### DIRECTIONS FOR THIS TASK
An exact restatement of the data below, with the pictures removed, is the required answer.

=-=-=-=-=

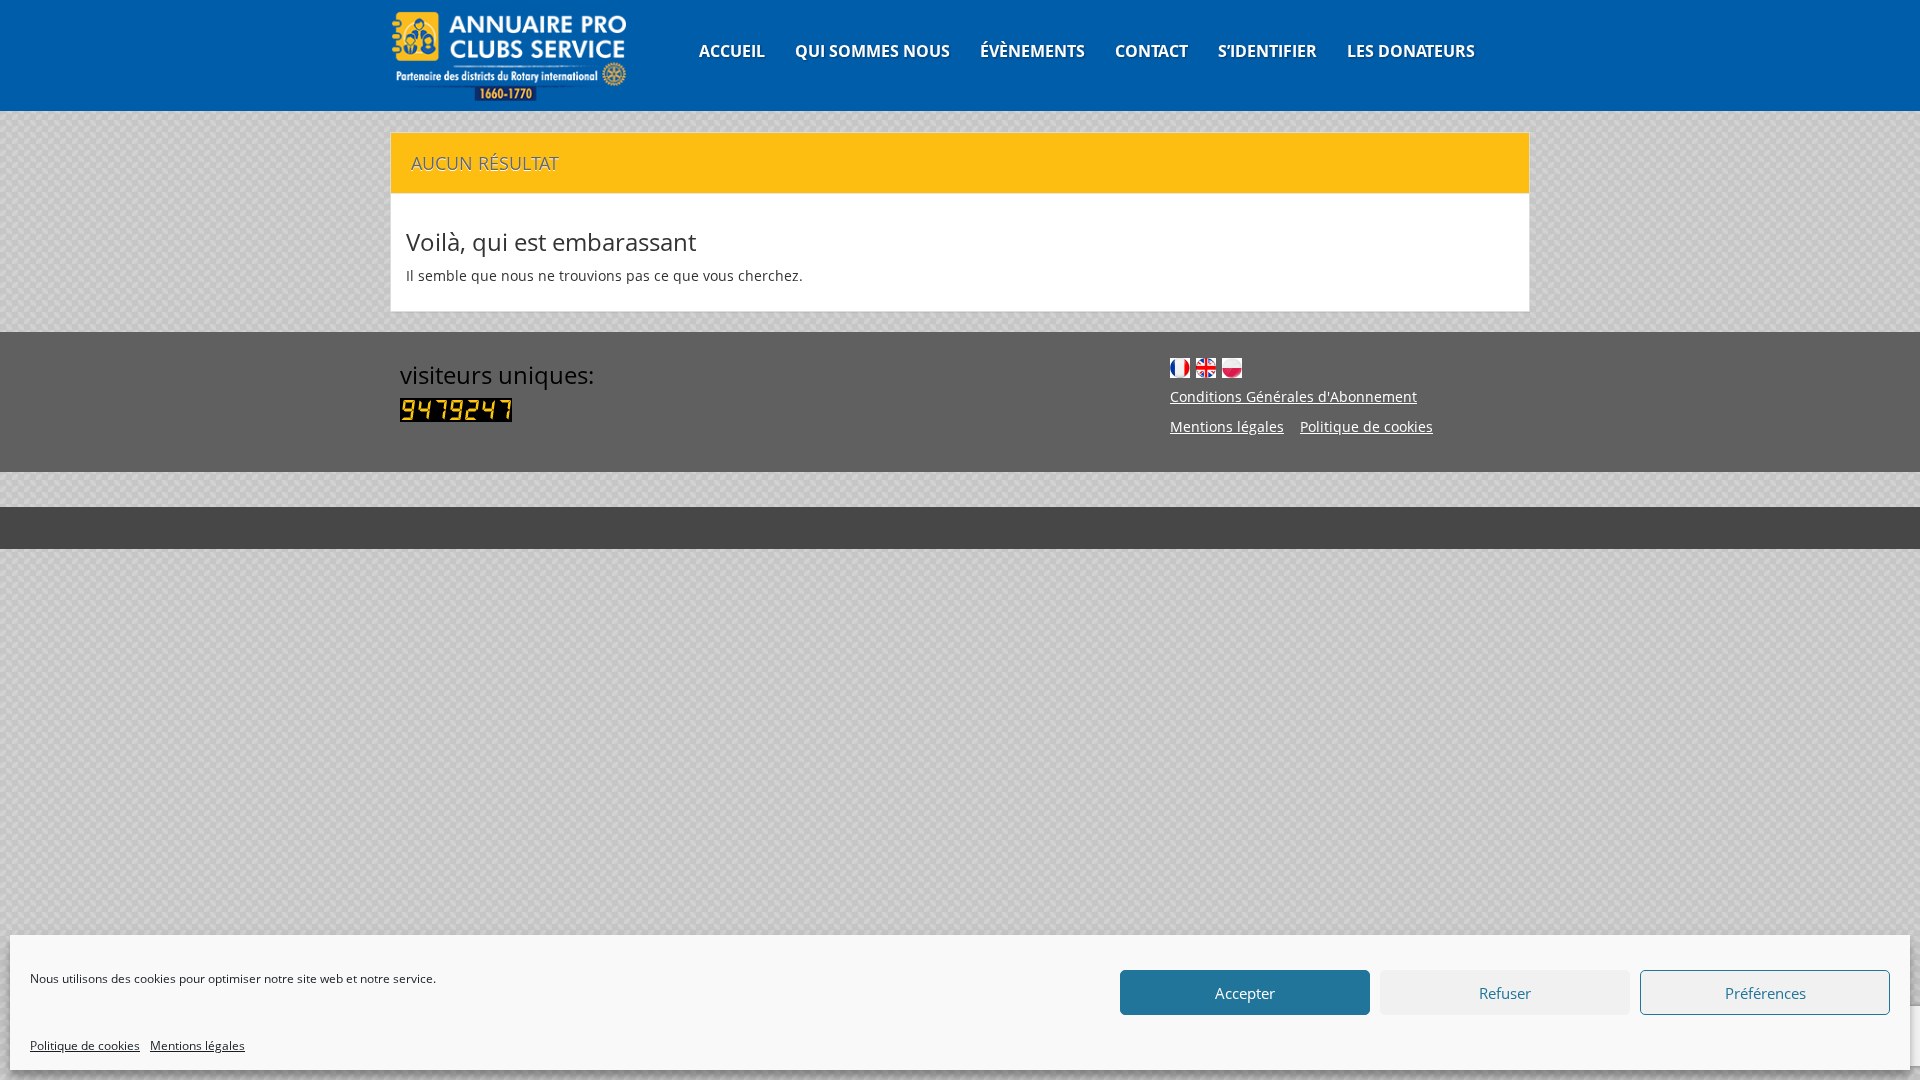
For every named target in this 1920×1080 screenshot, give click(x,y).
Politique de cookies (85, 1045)
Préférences (1765, 993)
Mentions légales (197, 1045)
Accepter (1245, 993)
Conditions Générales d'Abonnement (1293, 396)
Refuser (1505, 993)
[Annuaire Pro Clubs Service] (521, 55)
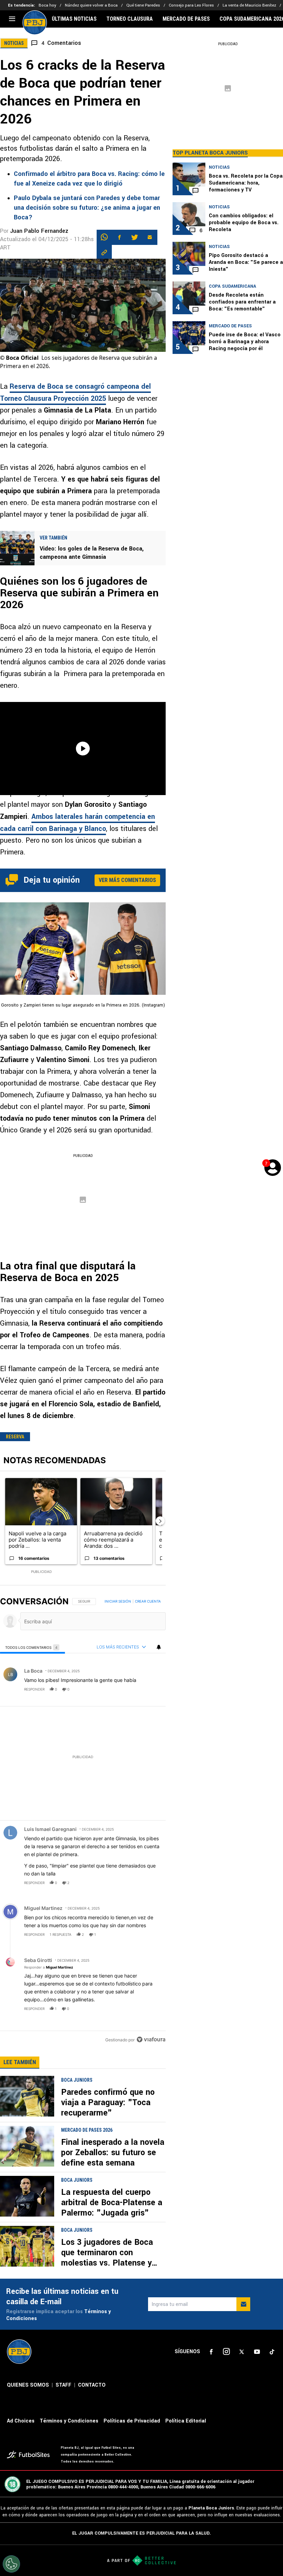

=-=-=-=-=

### FINISHED TASK
For every named target in this 1920×1080 screenshot, give click(x,y).
Politique de cookies (85, 1045)
Préférences (1765, 993)
Mentions légales (197, 1045)
Accepter (1245, 993)
Conditions Générales d'Abonnement (1293, 396)
Refuser (1505, 993)
[Annuaire Pro Clubs Service] (521, 55)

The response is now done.